9.8.2.4.1. TCP Extensions: used with -m tcp -p tcp

- -sport [!] [port[:port]]

Specifies the port that the datagram source must be using to match this rule. Ports may be specified as a range by specifying the upper and lower limits of the range using the colon as a delimiter. For example, 20:25 described all of the ports numbered 20 up to and including 25. Again, the ! character may be used to negate the values.

- -dport [!] [port[:port]]

Specifies the port that the datagram destination must be using to match this rule. The argument is coded identically to the - -sport option.

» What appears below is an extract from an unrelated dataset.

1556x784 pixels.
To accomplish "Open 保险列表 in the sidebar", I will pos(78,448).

- -tcp-flags [!] mask comp

Specifies that this rule should match when the TCP flags in the datagram match those specified by mask and comp. mask is a comma-separated list of flags that should be examined when making the test. comp is a comma-separated list of flags that must be set for the rule to match. Valid flags are: SYN, ACK, FIN, RST, URG, PSH, ALL or NONE. This is an advanced option: refer to a good description of the TCP protocol, such as RFC-793, for a description of the meaning and implication of each of these flags. The ! character negates the rule.

[!] - -syn

Specifies the rule to match only datagrams with the SYN bit set and the ACK and FIN bits cleared. Datagrams with these options are used to open TCP connections, and this option can therefore be used to manage connection requests. This option is shorthand for:
- -tcp-flags SYN,RST,ACK SYN
When you use the negation operator, the rule will match all datagrams that do not have both the SYN and ACK bits set.

9.8.2.4.2. UDP Extensions: used with -m udp -p udp

- -sport [!] [port[:port]]

Specifies the port that the datagram source must be using to match this rule. Ports may be specified as a range by specifying the upper and lower limits of the range using the colon as a delimiter. For example, 20:25 describes all of the ports numbered 20 up to and including 25. Again, the ! character may be used to negate the values.

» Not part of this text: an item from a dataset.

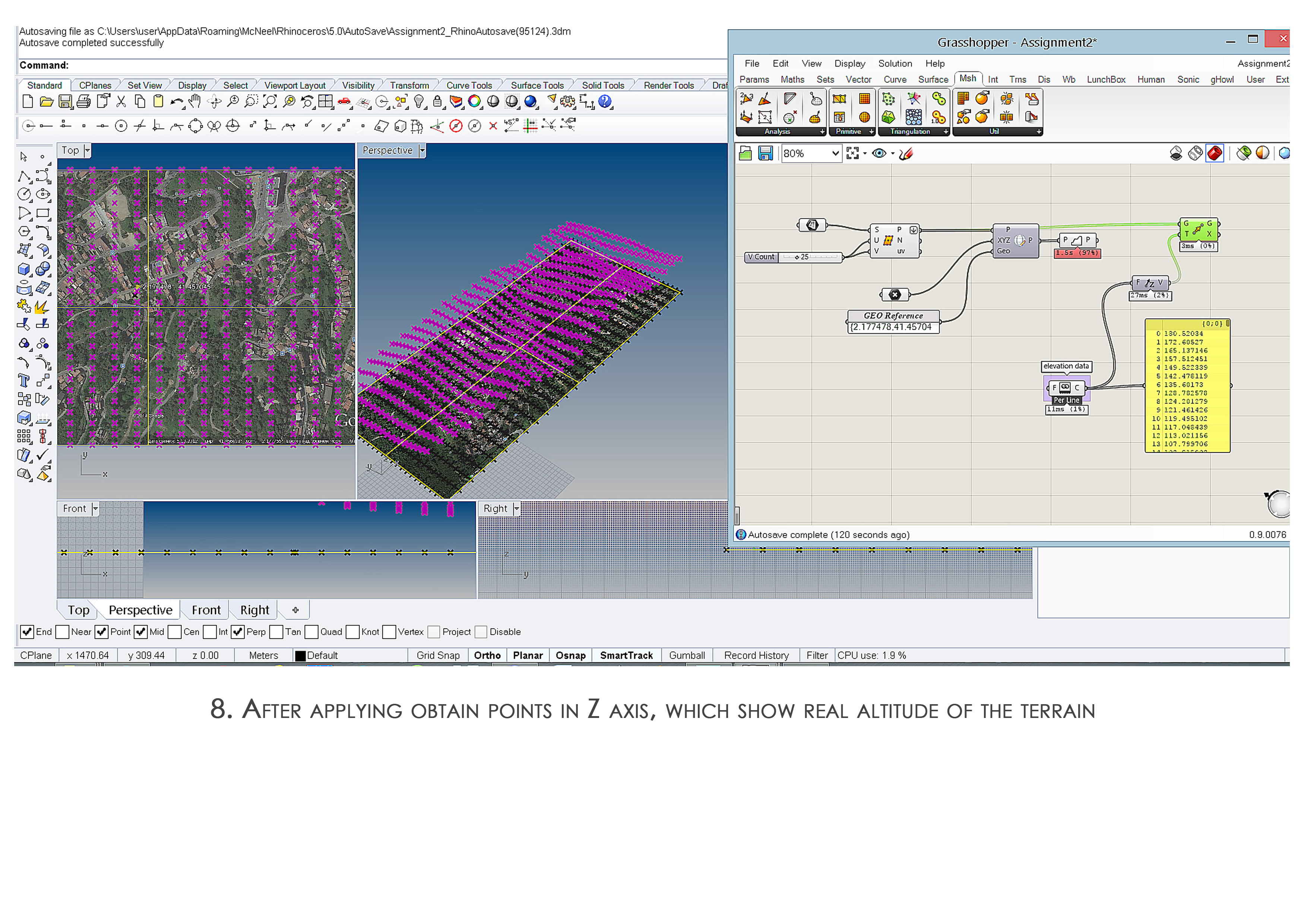Open the Curve Tools toolbar tab
Image resolution: width=1307 pixels, height=924 pixels.
(x=468, y=85)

- -dport [!] [port[:port]]

Specifies the port that the datagram destination must be using to match this rule. The argument is coded identically to the - -sport option.

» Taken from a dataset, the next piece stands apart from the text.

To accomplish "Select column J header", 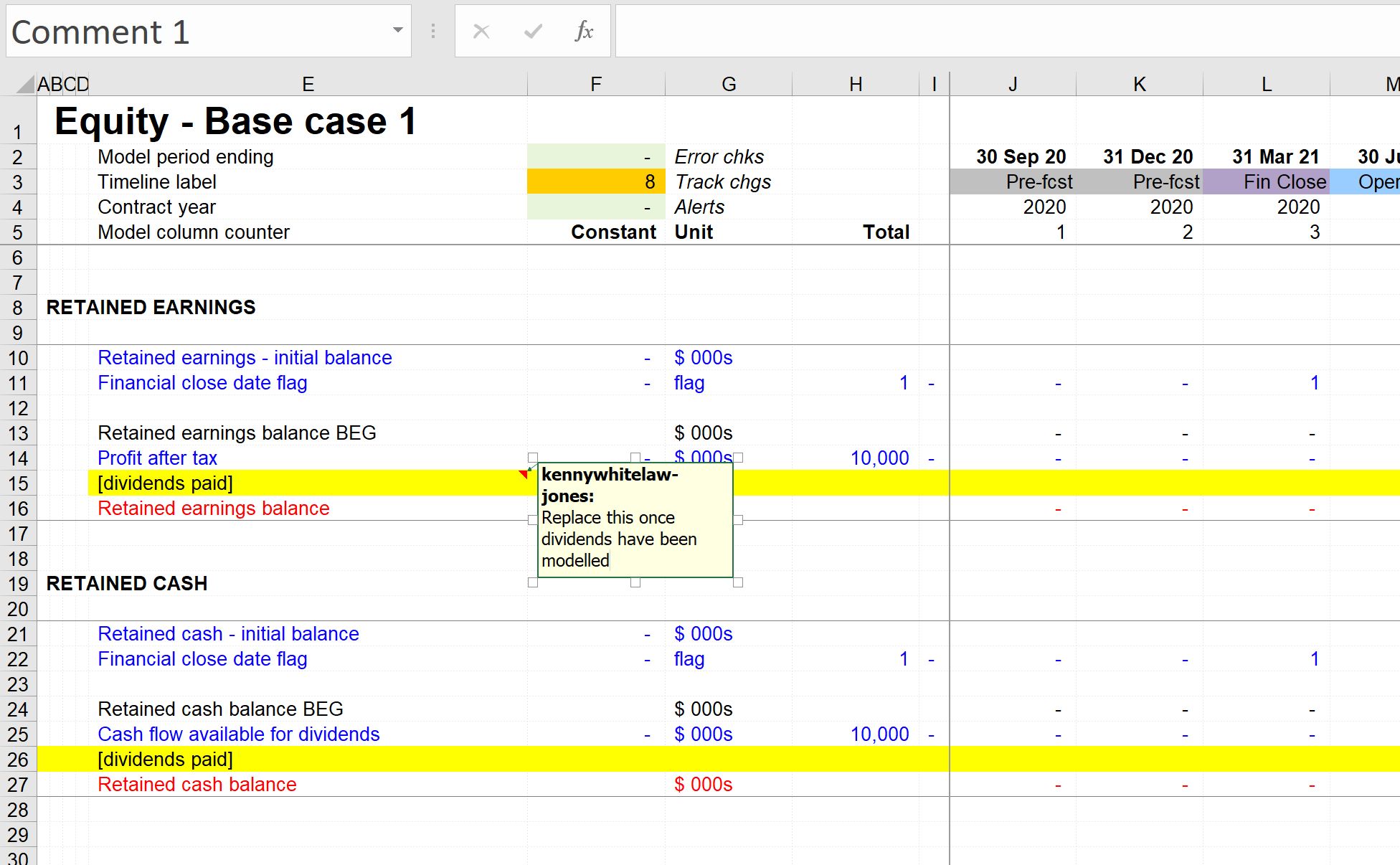I will pos(1012,85).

9.8.2.4.3. ICMP Extensions: used with -m icmp -p icmp

- -icmp-type [!] typename

Specifies the ICMP message type that this rule will match. The type may be specified by number or name. Some valid names are: echo-request, echo-reply, source-quench, time-exceeded, destination-unreachable, network-unreachable, host-unreachable, protocol-unreachable, and port-unreachable.

9.8.2.4.4. MAC Extensions: used with -m mac

- -mac-source [!] address

Specifies the host's Ethernet address that transmitted the datagram that this rule will match. This only makes sense in a rule in the input or forward chains because we will be transmitting any datagram that passes the output chain.

9.8.3. Our Naïve Example Revisited, Yet Again

To implement our naïve example using the netfilter, you could simply load the ipchains.o module and pretend it is the ipchains version. Instead, we'll reimplement it using iptables to illustrate how similar it is.

Yet again, let's suppose that we have a network in our organization and that we are using a Linux-based firewall machine to allow our users to be able to access WWW servers on the Internet, but to allow no other traffic to be passed.

If our network has a 24-bit network mask (class C) and has an address of 172.16.1.0, then we'd use the following iptables rules:
# modprobe ip_tables
# iptables -F FORWARD
# iptables -P FORWARD DROP
# iptables -A FORWARD -m tcp -p tcp -s 0/0 --sport 80 -d 172.16.1.0/24 /
    --syn -j DROP
# iptables -A FORWARD -m tcp -p tcp -s 172.16.1.0/24 --sport /
    80 -d 0/0 -j ACCEPT
# iptables -A FORWARD -m tcp -p tcp -d 172.16.1.0/24 --dport 80 -s 0/0 -j /
    ACCEPT

In this example the iptables commands are interpreted exactly as the equivalent ipchains commands. The major exception that the ip_tables.o module must load. Note that iptables doesn't support the -b option, so we must supply a rule for each direction.

Notes

[1]

Take a look at /etc/protocols for protocol names and numbers.